The underlying lesson, of course, is don’t run user input through a % formatting string. In this case we didn’t quite realize we were until it blew up when trying to log the contents of this one chat message. Why didn’t that string choke the old version of the service? The short answer is that it was using an old in-house extension to the python logger that handled bags of args to be formatted into a log message using a custom dictionary, so these were not run through the logger’s message formatting. When we migrated to the python 3 version we cleaned that logger up and made it more idiomatic, and at the same time made ourselves vulnerable to this error.

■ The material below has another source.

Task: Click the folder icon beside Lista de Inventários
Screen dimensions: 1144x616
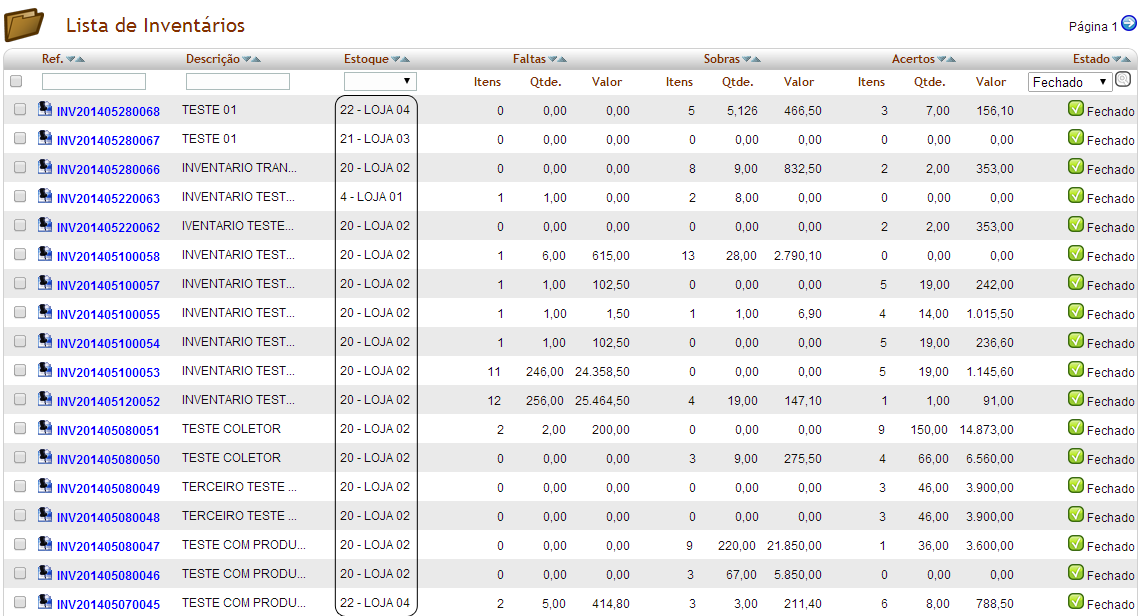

Another lesson, perhaps, is to trust what the system is telling you. One of the advantages of kubernetes is that it makes it easy to set cgroup constraints for workloads and get clear signals when they are violated. We spent some time in this incident disbelieving the system because the workload had been running for a good amount of time, and the idea of it suddenly deciding to consume multiple gigabytes of ram per pod just didn’t fit into our mental models of what might be happening. To wrap up I want to acknowledge my friend and colleague Nick MacInnis, who did the detailed log analysis that revealed the source of the problem, and chased it down to our specific pypy version. Nick gave a presentation to San Diego Python on August 27 that goes into some more details on the error.